Richard F. Holman is a professor of physics at Carnegie Mellon University. He offers this response:
Wormholes are solutions to the Einstein field equations for gravity that act as "tunnels," connecting points in space-time in such a way that the trip between the points through the wormhole could take much less time than the trip through normal space.
The first wormhole-like solutions were found by studying the mathematical solution for black holes. There it was found that the solution lent itself to an extension whose geometric interpretation was that of two copies of the black hole geometry connected by a "throat" (known as an Einstein-Rosen bridge). The throat is a dynamical object attached to the two holes that pinches off extremely quickly into a narrow link between them.
Theorists have since found other wormhole solutions; these solutions connect various types of geometry on either mouth of the wormhole. One amazing aspect of wormholes is that because they can behave as "shortcuts" in space-time, they must allow for backwards time travel! This property goes back to the usual statement that if one could travel faster than light, that would imply that we could communicate with the past.
Needless to say, this possibility is a disturbing one; time travel would allow for a variety of paradoxical situations, such as going back into the past and killing your grandfather before your father was born (the grandfather paradox). The question now arises of whether it would be possible to actually construct a wormhole and move it around in such a way that it would become a usable time machine.
Wormhole geometries are inherently unstable. The only material that can be used to stabilize them against pinching off is material having negative energy density, at least in some reference frame. No classical matter can do this, but it is possible that quantum fluctuations in various fields might be able to.
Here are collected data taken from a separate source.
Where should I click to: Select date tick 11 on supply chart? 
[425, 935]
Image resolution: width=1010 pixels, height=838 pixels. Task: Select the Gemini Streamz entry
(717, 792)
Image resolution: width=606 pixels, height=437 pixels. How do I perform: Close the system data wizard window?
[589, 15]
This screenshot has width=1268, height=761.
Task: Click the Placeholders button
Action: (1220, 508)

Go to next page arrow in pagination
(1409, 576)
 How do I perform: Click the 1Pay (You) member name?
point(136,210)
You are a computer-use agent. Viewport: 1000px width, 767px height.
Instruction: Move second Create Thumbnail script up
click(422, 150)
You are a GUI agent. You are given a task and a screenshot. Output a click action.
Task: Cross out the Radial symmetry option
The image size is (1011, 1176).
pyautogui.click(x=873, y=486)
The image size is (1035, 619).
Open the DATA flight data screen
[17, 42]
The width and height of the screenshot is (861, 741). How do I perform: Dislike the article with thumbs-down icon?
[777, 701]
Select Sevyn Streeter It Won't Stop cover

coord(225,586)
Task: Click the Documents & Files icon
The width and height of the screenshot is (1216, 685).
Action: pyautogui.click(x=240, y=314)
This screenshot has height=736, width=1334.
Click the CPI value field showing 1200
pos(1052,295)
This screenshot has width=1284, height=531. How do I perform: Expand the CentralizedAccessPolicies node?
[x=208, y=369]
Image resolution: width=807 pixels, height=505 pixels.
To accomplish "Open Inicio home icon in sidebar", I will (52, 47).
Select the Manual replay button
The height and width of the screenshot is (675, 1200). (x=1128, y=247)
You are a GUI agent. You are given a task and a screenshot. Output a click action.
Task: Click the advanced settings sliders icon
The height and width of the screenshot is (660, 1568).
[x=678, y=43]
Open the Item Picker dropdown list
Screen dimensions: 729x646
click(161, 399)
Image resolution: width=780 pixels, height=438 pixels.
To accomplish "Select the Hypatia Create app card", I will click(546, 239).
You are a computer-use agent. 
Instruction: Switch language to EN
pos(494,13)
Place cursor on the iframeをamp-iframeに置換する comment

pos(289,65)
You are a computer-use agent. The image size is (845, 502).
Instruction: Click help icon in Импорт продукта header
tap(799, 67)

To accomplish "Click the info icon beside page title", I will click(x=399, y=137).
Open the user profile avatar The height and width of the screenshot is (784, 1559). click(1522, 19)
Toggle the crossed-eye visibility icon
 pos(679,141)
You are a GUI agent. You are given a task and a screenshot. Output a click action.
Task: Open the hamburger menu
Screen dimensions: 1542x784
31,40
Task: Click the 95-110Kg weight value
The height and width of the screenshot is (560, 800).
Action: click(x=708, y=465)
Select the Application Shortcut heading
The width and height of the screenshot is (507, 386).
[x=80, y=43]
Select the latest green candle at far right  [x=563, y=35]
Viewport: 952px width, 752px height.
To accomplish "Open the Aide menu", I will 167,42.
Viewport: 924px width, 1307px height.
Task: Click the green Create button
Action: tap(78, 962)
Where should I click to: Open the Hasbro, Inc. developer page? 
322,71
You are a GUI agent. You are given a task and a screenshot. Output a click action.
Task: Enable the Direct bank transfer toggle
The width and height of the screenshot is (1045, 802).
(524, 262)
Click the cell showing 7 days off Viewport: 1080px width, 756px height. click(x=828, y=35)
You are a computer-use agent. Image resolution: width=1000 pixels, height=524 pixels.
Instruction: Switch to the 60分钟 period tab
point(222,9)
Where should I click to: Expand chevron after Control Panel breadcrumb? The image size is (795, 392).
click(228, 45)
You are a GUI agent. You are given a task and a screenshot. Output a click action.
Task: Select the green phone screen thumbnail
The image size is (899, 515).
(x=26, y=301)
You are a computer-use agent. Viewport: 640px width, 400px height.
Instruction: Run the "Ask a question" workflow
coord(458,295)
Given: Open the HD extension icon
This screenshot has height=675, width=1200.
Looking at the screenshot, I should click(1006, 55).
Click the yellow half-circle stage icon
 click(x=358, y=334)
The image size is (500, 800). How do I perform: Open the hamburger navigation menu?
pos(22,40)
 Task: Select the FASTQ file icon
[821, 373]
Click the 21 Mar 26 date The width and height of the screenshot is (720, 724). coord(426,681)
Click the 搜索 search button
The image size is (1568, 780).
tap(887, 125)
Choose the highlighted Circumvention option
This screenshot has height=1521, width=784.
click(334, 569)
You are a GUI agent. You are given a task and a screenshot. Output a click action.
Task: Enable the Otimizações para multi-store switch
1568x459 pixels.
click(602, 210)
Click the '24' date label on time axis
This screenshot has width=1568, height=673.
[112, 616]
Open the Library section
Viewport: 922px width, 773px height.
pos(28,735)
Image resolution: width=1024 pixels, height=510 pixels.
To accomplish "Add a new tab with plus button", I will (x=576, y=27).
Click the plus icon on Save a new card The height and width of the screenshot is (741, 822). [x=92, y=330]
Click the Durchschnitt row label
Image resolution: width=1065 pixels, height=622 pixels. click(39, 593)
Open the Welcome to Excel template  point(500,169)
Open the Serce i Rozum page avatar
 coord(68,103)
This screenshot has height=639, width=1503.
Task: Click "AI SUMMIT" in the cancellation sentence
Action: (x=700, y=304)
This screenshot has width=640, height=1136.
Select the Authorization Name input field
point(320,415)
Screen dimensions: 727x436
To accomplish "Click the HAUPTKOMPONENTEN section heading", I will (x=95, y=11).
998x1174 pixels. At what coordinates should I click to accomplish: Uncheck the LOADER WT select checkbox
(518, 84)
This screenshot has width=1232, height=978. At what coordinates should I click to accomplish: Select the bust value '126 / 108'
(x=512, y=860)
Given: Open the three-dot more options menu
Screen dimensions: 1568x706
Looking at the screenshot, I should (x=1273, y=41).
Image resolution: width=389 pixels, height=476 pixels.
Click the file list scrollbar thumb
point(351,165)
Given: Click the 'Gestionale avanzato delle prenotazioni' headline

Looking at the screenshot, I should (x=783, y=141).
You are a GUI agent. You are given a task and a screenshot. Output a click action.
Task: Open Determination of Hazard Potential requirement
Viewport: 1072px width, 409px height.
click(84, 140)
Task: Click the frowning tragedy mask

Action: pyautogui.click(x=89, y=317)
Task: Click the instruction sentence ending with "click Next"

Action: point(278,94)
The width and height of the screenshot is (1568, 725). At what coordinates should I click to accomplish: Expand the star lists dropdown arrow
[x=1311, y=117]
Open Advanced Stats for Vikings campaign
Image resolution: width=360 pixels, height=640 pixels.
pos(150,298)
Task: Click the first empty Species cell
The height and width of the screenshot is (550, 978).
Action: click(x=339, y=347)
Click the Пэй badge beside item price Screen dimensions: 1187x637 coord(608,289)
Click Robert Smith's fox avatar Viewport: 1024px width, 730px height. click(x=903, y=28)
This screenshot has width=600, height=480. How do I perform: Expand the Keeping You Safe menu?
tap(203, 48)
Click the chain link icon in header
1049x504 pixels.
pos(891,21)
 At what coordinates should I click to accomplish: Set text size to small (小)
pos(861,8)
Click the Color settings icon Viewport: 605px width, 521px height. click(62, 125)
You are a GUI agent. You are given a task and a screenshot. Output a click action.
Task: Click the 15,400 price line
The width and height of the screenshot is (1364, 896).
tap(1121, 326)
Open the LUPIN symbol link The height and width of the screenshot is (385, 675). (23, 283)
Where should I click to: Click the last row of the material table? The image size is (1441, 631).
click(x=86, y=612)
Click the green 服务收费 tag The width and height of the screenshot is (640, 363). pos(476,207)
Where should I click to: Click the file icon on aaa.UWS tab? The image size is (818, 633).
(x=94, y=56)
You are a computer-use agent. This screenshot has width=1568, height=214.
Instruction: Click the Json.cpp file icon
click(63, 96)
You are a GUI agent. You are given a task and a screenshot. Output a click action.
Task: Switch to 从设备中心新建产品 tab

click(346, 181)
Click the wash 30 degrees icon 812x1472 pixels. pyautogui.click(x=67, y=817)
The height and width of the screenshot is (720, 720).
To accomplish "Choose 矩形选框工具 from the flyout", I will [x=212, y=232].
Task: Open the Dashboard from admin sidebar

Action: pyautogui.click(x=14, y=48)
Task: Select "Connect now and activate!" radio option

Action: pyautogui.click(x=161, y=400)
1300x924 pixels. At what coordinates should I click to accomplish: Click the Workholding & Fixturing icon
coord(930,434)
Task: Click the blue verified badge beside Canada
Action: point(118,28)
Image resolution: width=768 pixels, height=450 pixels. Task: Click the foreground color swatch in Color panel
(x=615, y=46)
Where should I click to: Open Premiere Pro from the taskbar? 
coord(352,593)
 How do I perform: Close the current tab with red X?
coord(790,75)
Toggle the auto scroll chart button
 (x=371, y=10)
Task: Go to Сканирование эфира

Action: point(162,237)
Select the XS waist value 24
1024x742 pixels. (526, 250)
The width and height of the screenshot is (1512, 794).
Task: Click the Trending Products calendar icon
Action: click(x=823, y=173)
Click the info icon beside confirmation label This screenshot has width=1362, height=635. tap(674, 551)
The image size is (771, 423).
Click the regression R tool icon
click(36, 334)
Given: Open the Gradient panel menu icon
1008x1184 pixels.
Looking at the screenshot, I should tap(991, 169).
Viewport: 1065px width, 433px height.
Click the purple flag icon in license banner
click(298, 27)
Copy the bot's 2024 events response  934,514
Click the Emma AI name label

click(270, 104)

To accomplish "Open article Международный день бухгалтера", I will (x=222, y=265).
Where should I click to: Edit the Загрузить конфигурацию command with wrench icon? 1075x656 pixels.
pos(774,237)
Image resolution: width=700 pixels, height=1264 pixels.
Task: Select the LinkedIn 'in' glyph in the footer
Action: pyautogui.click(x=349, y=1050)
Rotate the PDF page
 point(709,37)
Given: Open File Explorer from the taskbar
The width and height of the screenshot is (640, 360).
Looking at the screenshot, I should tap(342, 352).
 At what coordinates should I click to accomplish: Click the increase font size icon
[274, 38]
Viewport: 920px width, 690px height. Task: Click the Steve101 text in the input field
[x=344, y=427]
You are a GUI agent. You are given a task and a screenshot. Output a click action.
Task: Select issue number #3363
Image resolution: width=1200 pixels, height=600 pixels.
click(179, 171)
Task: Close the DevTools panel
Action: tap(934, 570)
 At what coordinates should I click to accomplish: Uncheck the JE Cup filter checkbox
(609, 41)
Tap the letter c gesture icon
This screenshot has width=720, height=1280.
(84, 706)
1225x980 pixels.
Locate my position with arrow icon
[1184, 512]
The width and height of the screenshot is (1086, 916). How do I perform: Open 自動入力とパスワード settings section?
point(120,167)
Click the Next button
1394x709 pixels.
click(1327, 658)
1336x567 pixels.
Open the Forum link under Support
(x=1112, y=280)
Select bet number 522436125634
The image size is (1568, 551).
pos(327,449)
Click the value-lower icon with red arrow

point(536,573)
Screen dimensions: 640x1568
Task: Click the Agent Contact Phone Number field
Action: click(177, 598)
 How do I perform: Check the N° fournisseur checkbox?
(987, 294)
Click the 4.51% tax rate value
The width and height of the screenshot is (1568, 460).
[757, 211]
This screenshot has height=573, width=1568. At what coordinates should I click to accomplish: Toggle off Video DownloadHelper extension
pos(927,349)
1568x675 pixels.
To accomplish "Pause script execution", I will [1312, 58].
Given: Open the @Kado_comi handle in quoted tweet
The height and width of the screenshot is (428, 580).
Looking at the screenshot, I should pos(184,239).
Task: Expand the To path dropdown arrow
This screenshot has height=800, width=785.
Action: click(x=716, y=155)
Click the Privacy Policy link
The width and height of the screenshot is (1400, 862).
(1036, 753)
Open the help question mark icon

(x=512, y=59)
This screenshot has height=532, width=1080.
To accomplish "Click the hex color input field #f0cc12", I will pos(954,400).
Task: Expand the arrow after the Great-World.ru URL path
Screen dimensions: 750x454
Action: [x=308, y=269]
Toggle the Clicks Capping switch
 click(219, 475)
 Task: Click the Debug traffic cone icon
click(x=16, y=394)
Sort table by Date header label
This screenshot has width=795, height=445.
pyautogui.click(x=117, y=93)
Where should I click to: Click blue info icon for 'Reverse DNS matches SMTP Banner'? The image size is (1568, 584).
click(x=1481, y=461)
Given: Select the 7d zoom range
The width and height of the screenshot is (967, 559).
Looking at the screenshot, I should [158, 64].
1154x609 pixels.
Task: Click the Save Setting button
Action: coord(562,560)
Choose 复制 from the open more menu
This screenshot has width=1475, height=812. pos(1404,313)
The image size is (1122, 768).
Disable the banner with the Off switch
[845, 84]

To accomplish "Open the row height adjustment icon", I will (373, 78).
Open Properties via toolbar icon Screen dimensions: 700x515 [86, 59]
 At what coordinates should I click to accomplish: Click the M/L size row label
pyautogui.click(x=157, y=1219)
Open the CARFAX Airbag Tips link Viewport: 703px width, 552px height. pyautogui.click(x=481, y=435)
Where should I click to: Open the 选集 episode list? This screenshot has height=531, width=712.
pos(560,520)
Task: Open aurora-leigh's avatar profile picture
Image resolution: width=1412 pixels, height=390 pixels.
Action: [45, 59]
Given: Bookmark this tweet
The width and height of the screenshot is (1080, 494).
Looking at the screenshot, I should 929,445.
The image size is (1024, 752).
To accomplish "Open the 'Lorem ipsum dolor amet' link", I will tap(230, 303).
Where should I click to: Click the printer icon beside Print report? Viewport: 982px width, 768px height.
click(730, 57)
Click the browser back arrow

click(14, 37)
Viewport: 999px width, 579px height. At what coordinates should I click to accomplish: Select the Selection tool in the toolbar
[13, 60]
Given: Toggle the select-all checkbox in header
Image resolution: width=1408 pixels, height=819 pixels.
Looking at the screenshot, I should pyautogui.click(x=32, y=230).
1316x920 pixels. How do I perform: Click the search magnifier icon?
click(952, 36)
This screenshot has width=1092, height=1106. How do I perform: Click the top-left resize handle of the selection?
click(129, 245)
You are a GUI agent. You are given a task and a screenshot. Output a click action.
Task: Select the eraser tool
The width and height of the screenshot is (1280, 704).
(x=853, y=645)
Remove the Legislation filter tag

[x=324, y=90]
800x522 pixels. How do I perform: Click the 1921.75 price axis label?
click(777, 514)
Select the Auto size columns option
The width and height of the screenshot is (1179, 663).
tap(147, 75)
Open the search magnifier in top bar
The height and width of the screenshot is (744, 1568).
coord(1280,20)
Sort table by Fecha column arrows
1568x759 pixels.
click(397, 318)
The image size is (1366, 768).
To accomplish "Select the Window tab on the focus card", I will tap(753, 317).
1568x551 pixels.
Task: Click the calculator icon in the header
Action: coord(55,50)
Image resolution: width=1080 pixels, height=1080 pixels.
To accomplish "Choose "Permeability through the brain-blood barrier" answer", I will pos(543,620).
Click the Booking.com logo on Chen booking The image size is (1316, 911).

Stephen Hawking conjectured that while wormholes might be created, they cannot be used for time travel; even with exotic matter stabilizing the wormhole against its own instabilities, he argued, inserting a particle into it will destabilize it quickly enough to prevent its use. This is known as the Chronology Protection Conjecture.
Wormholes are great theoretical fun, and are seemingly valid solutions of the Einstein equations. There is, however, no experimental evidence for them. This should not stop any budding science-fiction writers from using them as needed!
William A. Hiscock is a professor of physics at Montana State University, Bozeman, and is the director of the Montana Space Grant Consortium. He adds some details:
A wormhole is a tunnel-like connection through space-time, much like the real tunnels bored by worms in a (Newtonian) apple. At present, space-time wormholes are only theoretical constructs derived from general relativity; there is no experimental evidence for their existence. Nevertheless, theoretical physicists study the mathematical properties of space-times containing wormholes because of their unusual properties. Study of such strange geometries can help better distinguish the boundaries of behavior permitted in the theory of general relativity, and also possibly provide insights into effects related to quantum gravity.
A wormhole has two mouths connected by a "throat," and provides a path that a traveler could follow to a distant point. The path through the wormhole is topologically distinct from other routes one could follow to the same destination.
What is meant by topologically distinct? If an ant wished to crawl from one side of an apple to another, there are many possible paths on the surface connecting the starting point to the destination. These paths are not distinct topologically: a piece of elastic string fixed at the starting and ending points, and lying along one such path, could be slid and stretched over the surface to lie along any other such path. Now imagine that the ant instead crawls through a wormhole in the apple. A piece of string passing through the wormhole cannot be smoothly moved in such a way as to lie along one of the surface paths (or through another wormhole with the same end points but different route).